When living in a vicarage one is also beholden to the parish for the state of the building, and to a certain extent for personal security. This isn’t always a happy arrangement. I have heard stories of clergy effectively being held to ransom by their churchwardens; having to ask permission and then wait an age even for the most basic of repairs, including leaking roofs, unsafe appliances, lack of heating, and other things that in a normal residential tenancy situation would be considered “emergencies” that the tenant could have rectified immediately at the landlord’s expense. I have been fortunate that this has never been my experience, but the stories are certainly out there. Moreover sometimes clergy living next door to the church become the targets not just of unwanted attention, but even of physical violence. On one or two isolated occasions I have experienced that myself.

All this begs the question: especially given the safety issues, ought vicarages nearby to the church building continue to be the norm? And what would a better alternative look like? There is, I think, a difference between a vicarage that is next door to the church, and thus obviously where the priest lives, and a vicarage that is a short distance away and that functions properly as a private home. The latter is much better and perhaps close to the ideal if accommodation is to be provided. However it is the exception (at least in my own diocese) and very few parishes are willing or can afford to provide accommodation for the priest just down the street when they have a “perfectly good house” on site.
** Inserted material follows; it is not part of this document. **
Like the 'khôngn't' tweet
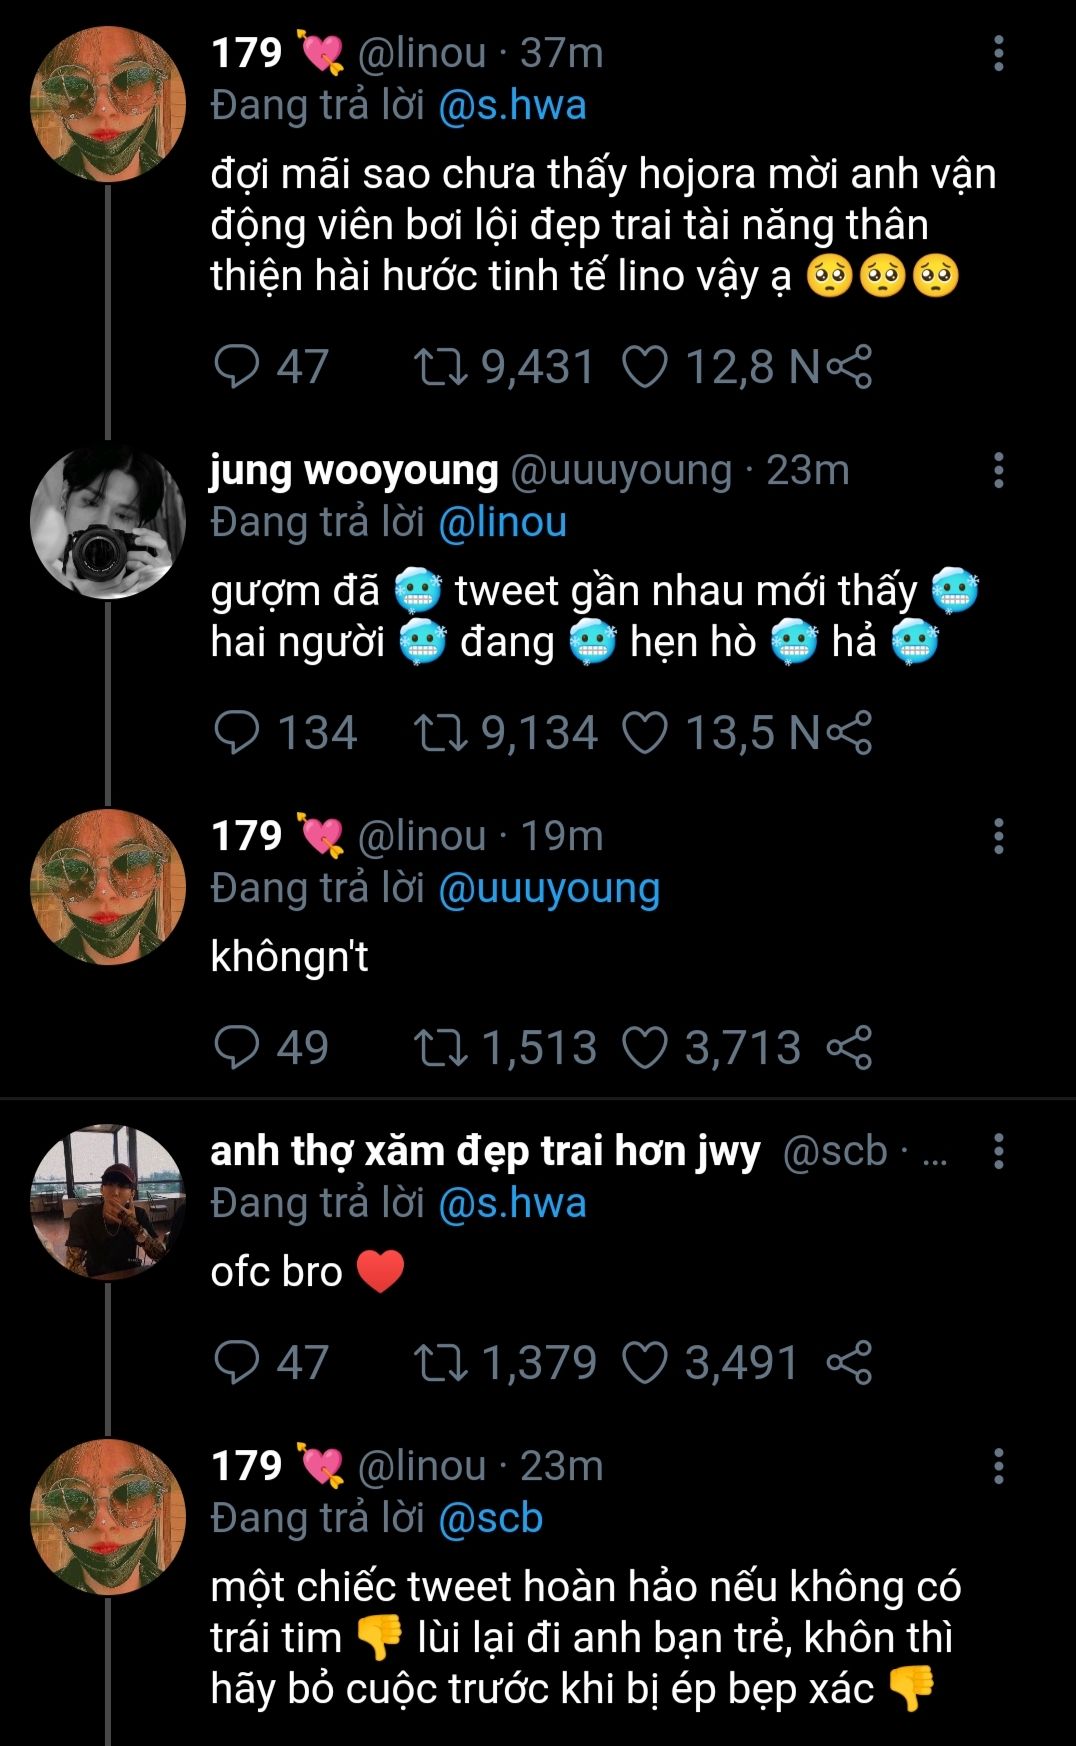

An extraordinary percentage of clergy now self-report as exhausted, depressed and over-worked. Clergy retention is becoming a huge issue. Over the past few years I have come reluctantly to the view that on-site clergy housing is part of what has led to this problem. It is no surprise to me that many of my colleagues are voting with their feet, and choosing to live in their own homes rather than in those owned by their parish, in order to improve their own mental and physical health. I have sometimes looked down on such arrangements; no longer. Clergy are people, and people thrive best when their home is a place of safety and comfort. For some that will be a vicarage, for some others not. What is needed, I think, is the flexibility for clergy to be able to have a choice. The simple but pretty fundamental equation “happy priest = happy parish” suggests that parishes will benefit just as much as their priest if the right choice is made.

It needs to be asked, however whether an incarnational sense of “priest and people together” can survive the demise of the vicarage? I think that many have already decided that it can. I am about to live out the experiment for myself. I’ll be interested to see how it works out!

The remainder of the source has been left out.